--- Description of the task ---
Gather every line below that contains the word "coordinates" and copy each one out in full.

··· Data to examine ···

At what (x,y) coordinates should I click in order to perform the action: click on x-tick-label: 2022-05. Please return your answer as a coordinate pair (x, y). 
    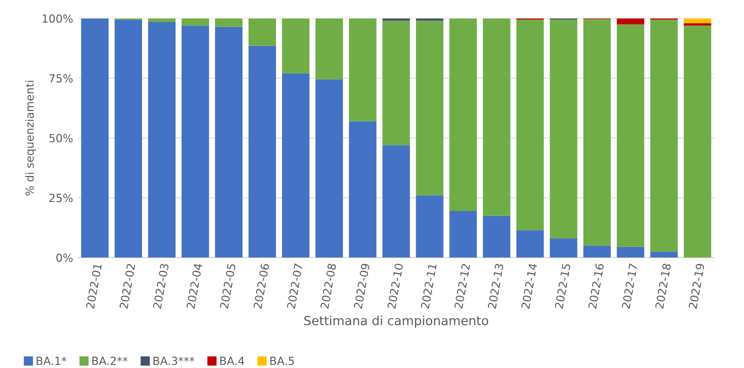
    Looking at the image, I should click on (228, 286).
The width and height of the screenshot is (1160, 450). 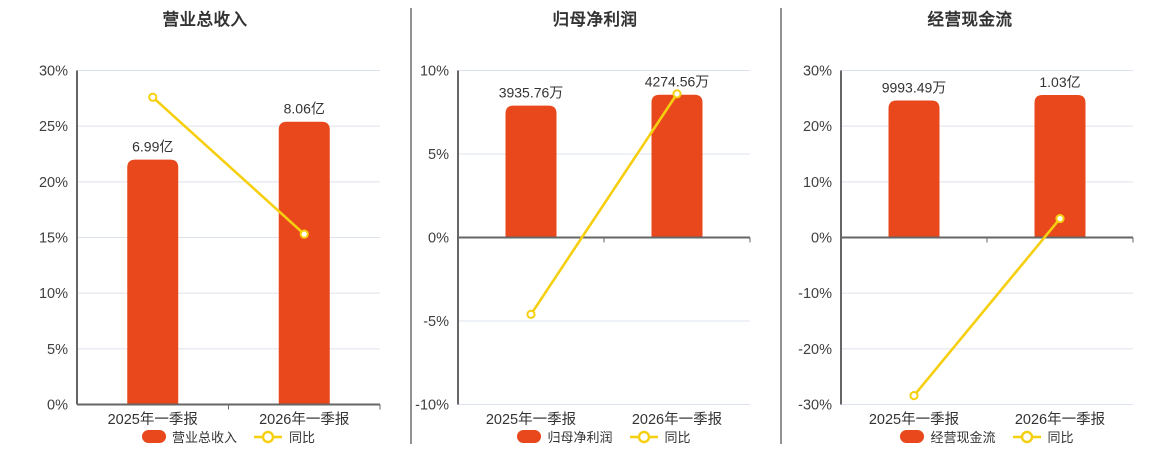 I want to click on legend-bar-label: 经营现金流, so click(x=963, y=438).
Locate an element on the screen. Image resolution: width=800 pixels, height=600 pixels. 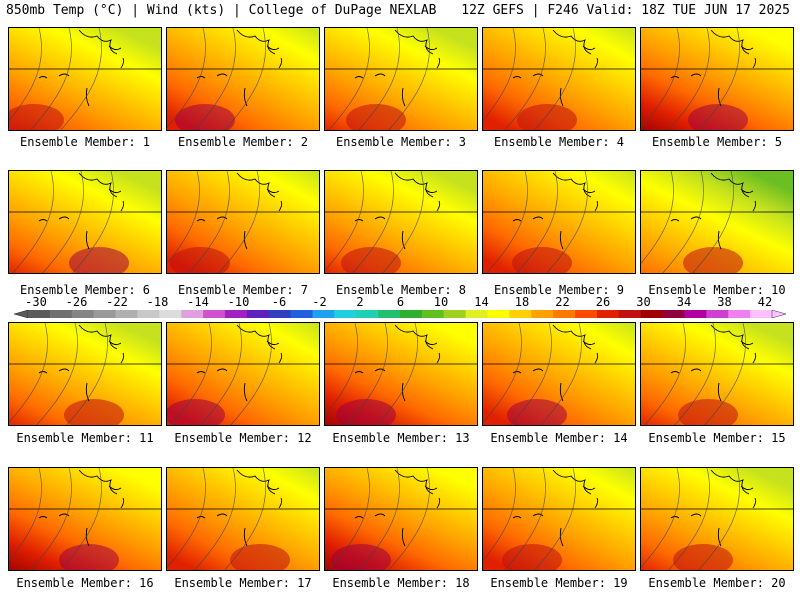
colorbar-tick-label: 30 is located at coordinates (644, 302).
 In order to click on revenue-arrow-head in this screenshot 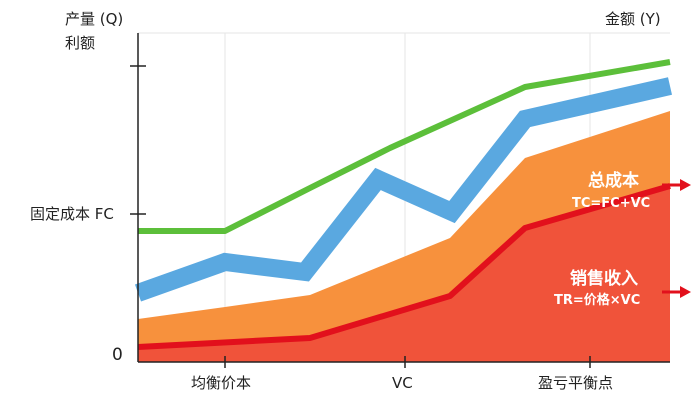, I will do `click(686, 292)`.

···

--- Task output ---
At what (x,y) coordinates should I click in order to perform the action: click on x-tick-label: 2022-05. Please return your answer as a coordinate pair (x, y). 
colorbar-tick-label: 30 is located at coordinates (644, 302).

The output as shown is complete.